____ Text under study

# Any tryhard gamers?



## NatesBaked (Mar 23, 2013)

Hey, I'm a competitive gamer with out competition. I'm tired of playing against teams of people when my team is a bunch of people who suck. lol. I hate losing. But anyways, i do keep chill even though i hate losing, and i love playing baked. so when i get my internet in my crib, anyone wanna maybe be competitive? my xbox live gt is in my gamertag. (putting it in my sig after this.)


----------



## DrKingGreen (Mar 24, 2013)

too bad it's xbox. We placed top 10 in the world this week in kill confirmed on ps3 today. Top 15 past 3 weeks... This is all out of an average of 25,000 clans


----------



## sunni (Mar 24, 2013)

i dont console game for competitive and i dont know anyone who does, its all about computers if you want to game competitively


----------



## RyanTheRhino (Mar 24, 2013)

If you are as good as you say ,people will come to you, that's how it happens. step your game up and you will be deleting friend requests left and write until you find the good people


----------



## kinetic (Mar 24, 2013)

RyanTheRhino said:


> If you are as good as you say ,people will come to you, that's how it happens. step your game up and you will be deleting friend requests left and write until you find the good people


My wife made me friend request gamertags that she thinks is Tom Hardy the actor.
Not really relative but yea.


----------



## millie (Mar 27, 2013)

sunni said:


> i dont console game for competitive and i dont know anyone who does, its all about computers if you want to game competitively


There are still a lot of titles on consoles which have amazing competitive teams/players. Although the player base is WAY smaller than pc games like league of legends and starcraft.


----------



## sunni (Mar 27, 2013)

________

§ Work request:
Please copy the forum thread from "## NatesBaked (Mar" to "DrKingGreen (Mar 24, 2013)", switching "losing" to "getting beaten" each time it appears.

____ Data excerpts

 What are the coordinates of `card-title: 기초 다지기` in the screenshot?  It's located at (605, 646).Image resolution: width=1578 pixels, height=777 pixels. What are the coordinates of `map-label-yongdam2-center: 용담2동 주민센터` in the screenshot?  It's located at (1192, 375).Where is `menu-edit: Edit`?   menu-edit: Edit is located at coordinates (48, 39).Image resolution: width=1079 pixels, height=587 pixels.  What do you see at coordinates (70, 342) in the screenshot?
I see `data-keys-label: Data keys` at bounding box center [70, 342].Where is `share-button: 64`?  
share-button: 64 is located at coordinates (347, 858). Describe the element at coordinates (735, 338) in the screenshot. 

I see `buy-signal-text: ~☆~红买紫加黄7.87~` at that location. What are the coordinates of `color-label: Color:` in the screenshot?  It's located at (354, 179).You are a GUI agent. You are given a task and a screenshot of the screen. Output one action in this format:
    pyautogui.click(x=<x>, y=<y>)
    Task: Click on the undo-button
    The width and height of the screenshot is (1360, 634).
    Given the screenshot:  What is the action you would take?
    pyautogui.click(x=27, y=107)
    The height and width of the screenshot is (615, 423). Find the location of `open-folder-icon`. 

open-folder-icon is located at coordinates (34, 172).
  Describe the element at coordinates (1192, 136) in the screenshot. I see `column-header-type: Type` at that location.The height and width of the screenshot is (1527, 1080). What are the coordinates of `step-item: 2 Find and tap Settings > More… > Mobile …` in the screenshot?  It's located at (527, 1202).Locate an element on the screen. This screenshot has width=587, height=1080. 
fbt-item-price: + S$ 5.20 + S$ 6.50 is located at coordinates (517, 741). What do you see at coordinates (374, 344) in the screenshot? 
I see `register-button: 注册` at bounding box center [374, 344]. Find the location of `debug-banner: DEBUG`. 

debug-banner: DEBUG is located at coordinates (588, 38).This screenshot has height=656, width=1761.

________

§ Answer to this exercise:
## NatesBaked (Mar 23, 2013)

Hey, I'm a competitive gamer with out competition. I'm tired of playing against teams of people when my team is a bunch of people who suck. lol. I hate getting beaten. But anyways, i do keep chill even though i hate getting beaten, and i love playing baked. so when i get my internet in my crib, anyone wanna maybe be competitive? my xbox live gt is in my gamertag. (putting it in my sig after this.)


----------



## DrKingGreen (Mar 24, 2013)